Project and Portfolio Management Community of Practice (PPM CoP) - October session

Wednesday, October 20, 2021 9:00 am - 10:00 am EDT (GMT -04:00)

Expect the best, plan for the worst and prepare to be surprised 

Description: Planning and understanding the work to complete our projects answers the question of how we are going to achieve project goals and success, but can be a challenging moving target.  Even the best laid plans have a tendency to take us down unexpected paths.  Our October session will be comprised of a panel to discuss three very different types of projects, how the project managers approached planning, tracked the work to identify when things were deviating from the expected plan, escalated, and re-planned.  Our panel will be comprised of Wendy Hague, who will refer to the International Student Return Plan project, Connie van Oostveen who will refer to the Migration to Sharepoint Online agile project, and Meg Ronson who will refer to the Legacy Leadership Lab project.

Speaker bios: 

Wendy Hague

Wendy has extensive project management experience gained through working on projects at a number of different organizations throughout her career.  She obtained her PMP (Project Management Professional) designation in 2001.  Wendy has worked at the University for over 8 years as a project manager in the PMO within IST.  

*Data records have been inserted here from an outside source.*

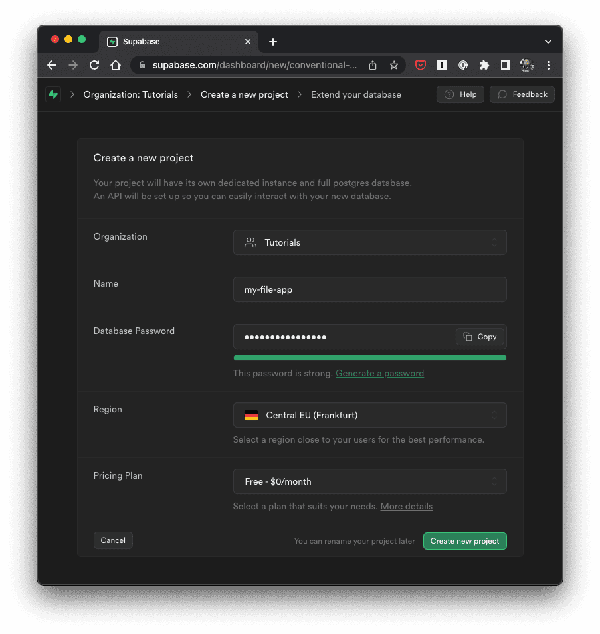Click the green password strength bar
The width and height of the screenshot is (600, 634).
pos(369,358)

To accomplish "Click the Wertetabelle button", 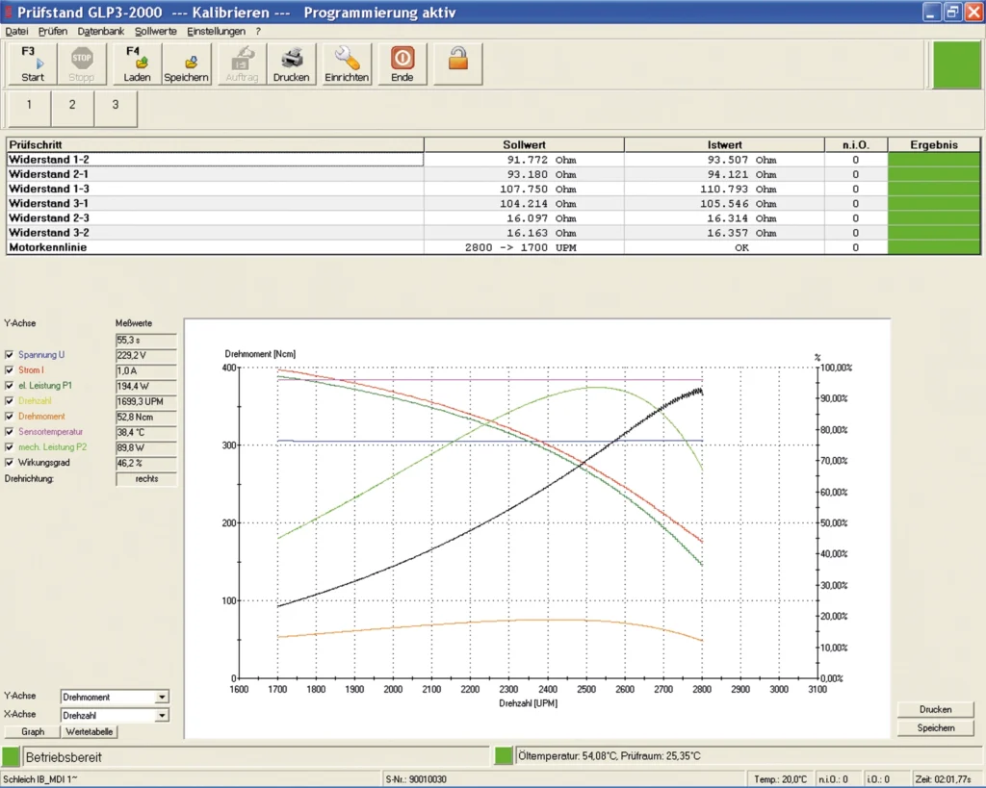I will click(x=91, y=731).
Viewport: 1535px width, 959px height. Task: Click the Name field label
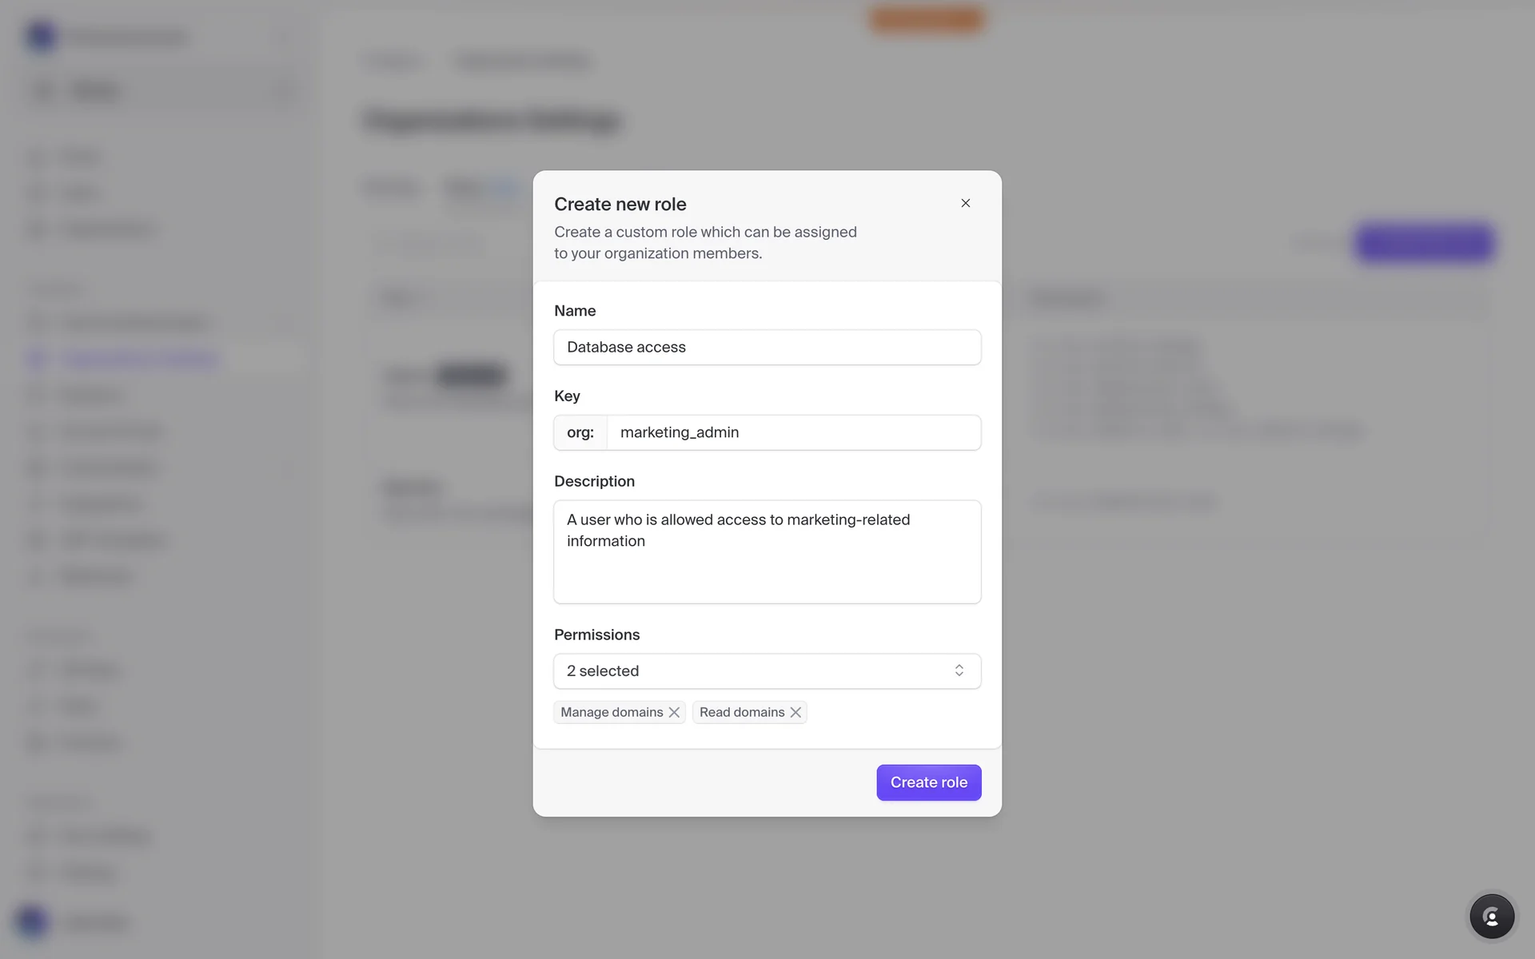click(x=575, y=311)
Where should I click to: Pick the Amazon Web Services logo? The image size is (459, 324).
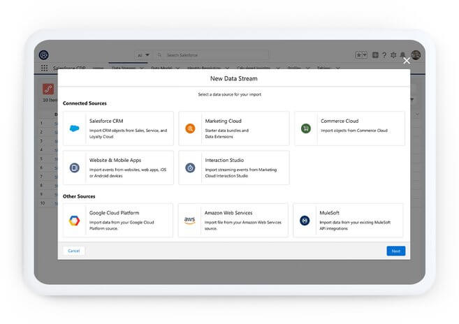[x=190, y=221]
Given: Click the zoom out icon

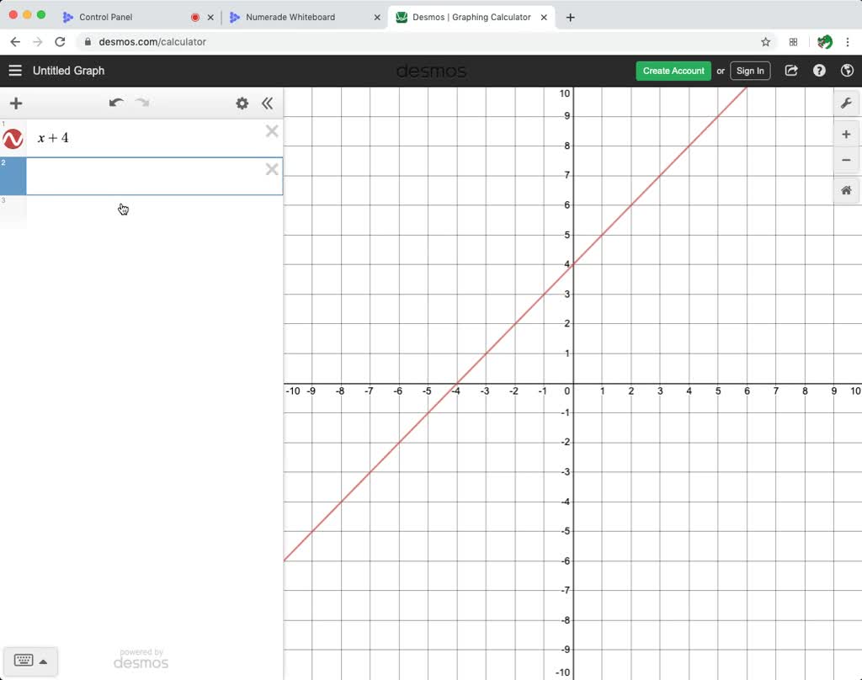Looking at the screenshot, I should click(845, 160).
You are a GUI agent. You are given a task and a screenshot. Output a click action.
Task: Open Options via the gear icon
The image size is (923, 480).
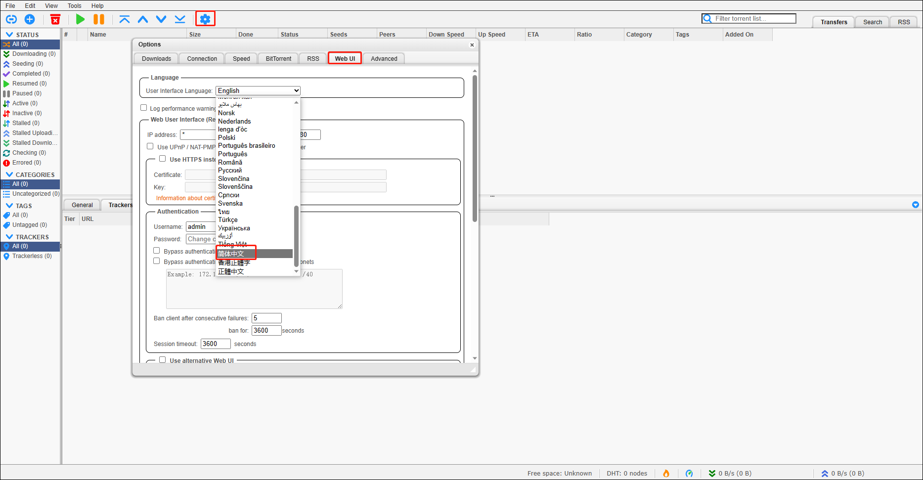(205, 19)
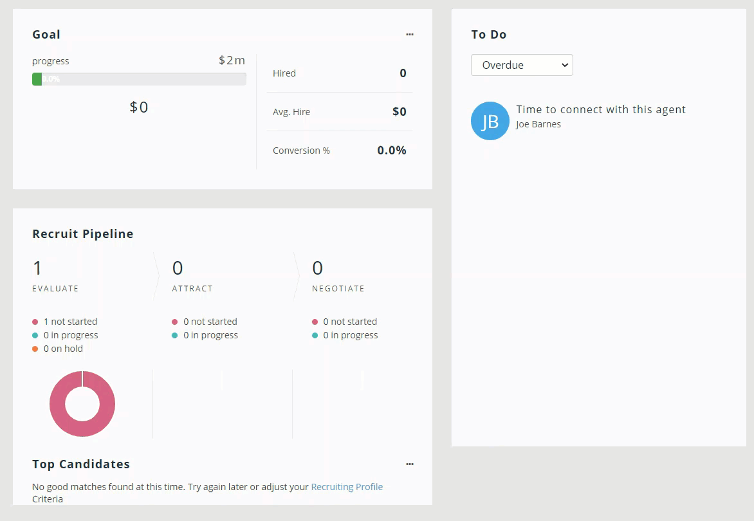Click the pink dot beside '1 not started'
Viewport: 754px width, 521px height.
(35, 322)
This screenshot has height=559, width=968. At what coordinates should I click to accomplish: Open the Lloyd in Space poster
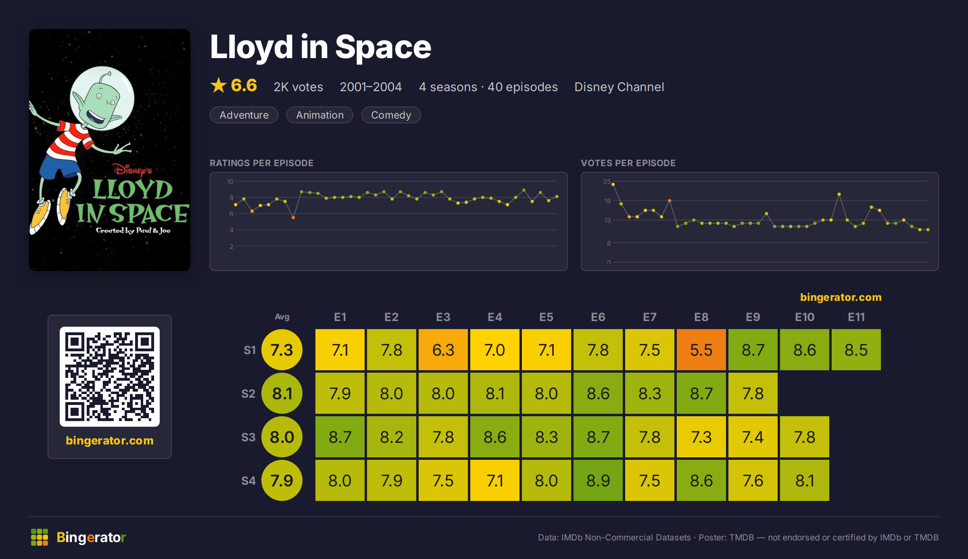point(110,150)
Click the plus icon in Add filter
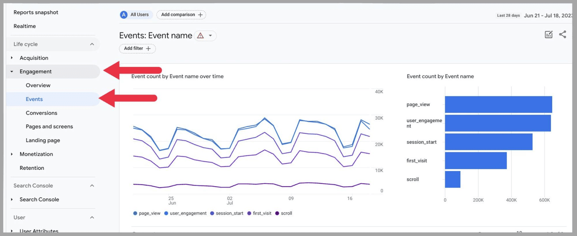Viewport: 577px width, 236px height. (148, 49)
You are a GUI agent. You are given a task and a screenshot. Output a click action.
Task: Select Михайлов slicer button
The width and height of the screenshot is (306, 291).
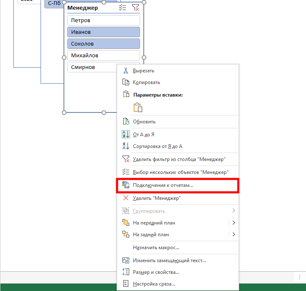[x=103, y=55]
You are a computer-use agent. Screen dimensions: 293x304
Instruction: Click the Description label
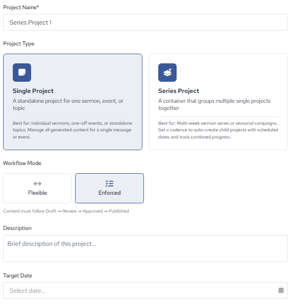coord(17,228)
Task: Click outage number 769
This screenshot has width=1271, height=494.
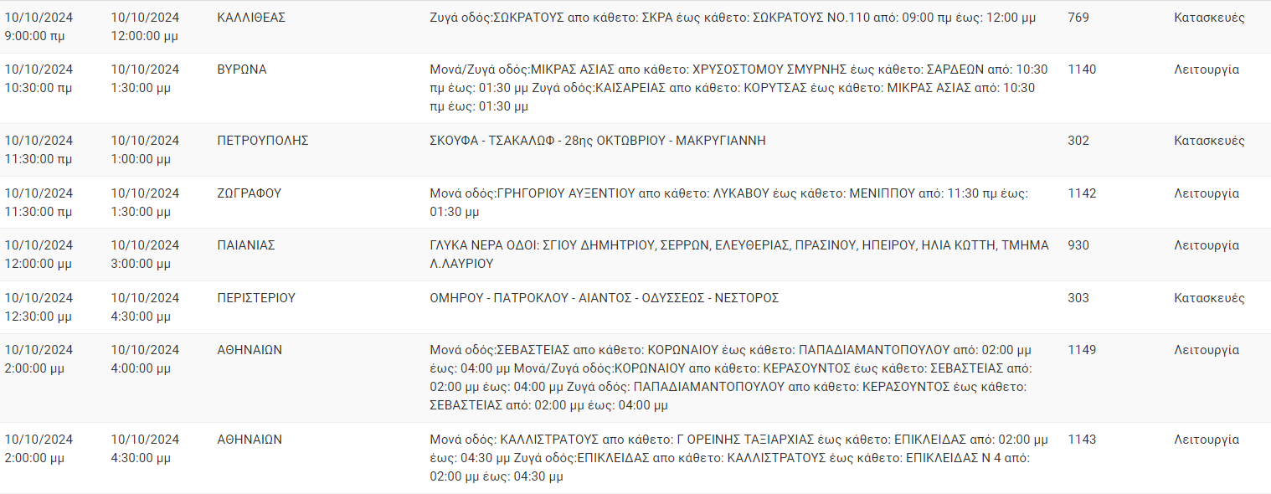Action: tap(1078, 18)
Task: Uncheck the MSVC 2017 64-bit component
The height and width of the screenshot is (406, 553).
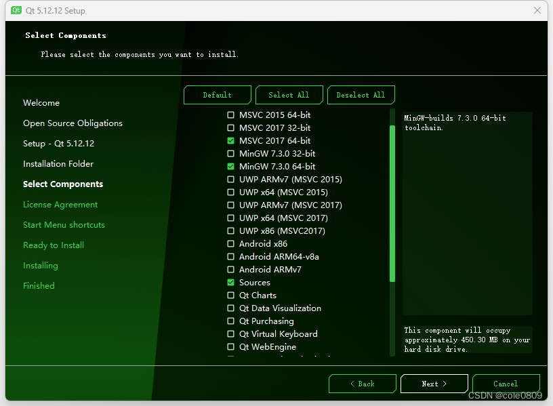Action: click(x=230, y=140)
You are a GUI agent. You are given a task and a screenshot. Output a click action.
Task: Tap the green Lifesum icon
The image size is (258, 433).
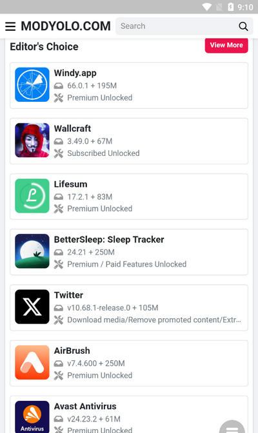(x=32, y=196)
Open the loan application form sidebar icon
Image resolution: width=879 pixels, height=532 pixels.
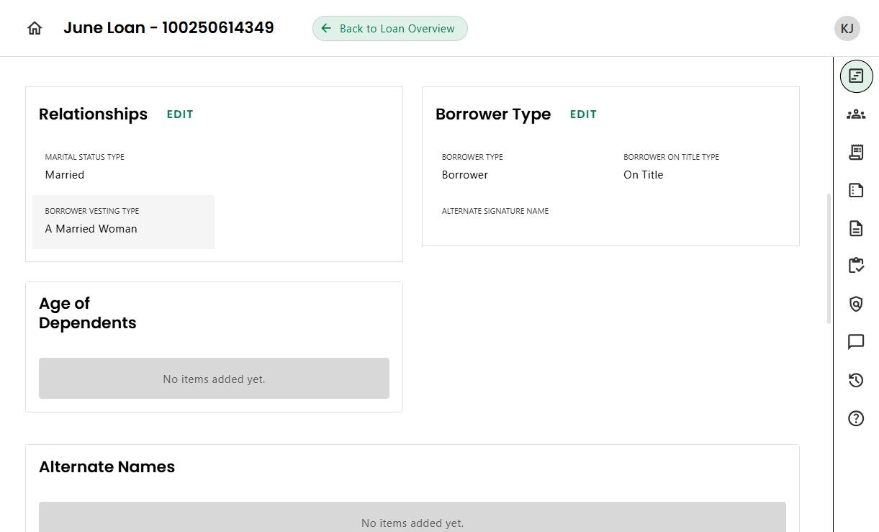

Wendy is currently managing the Microsoft 365 program and some of the projects within the program, as well as a project to evolve the edtech ecosystem at the University, and replacement projects for LearnTools and Onbase.

Connie van Oostveen

Connie van Oostveen, BMath, PMP, PMI-ACP is a project manager in the Project Management Office. As a project manager, she has worked primarily on a number of information technology systems implementations over her 26 year career at UW and is currently working on the Migration to SharePoint Online, Quest in Cloud and the next phase of the Graduate Admissions and Recruitment projects.

Meg Ronson

Meg Ronson (she/her) is an emerging leader in cooperative and social enterprise development, research, and innovation, specializing in alternative business succession solutions and community economic development. As Innovation Lab Manager at University of Waterloo’s Waterloo Institute for Social Innovation and Resilience (WISIR), Meg manages a continuously adapting team and series of continuously evolving stakeholder engagement groups. Meg was the Project Manager of WISIR’s major $500k+ social finance project, a partnership with the Government of Canada’s Investment Readiness Program. She has held enterprise and economic development positions at post-secondaries, non-profits and for-profits, always with an eye for changing the way Canadians think about and access the social economy. Meg holds a Masters of Economic Development and Innovation at the University of Waterloo, a Certificate of Economics at Ryerson University and a Bachelor of Humanities at Carleton University.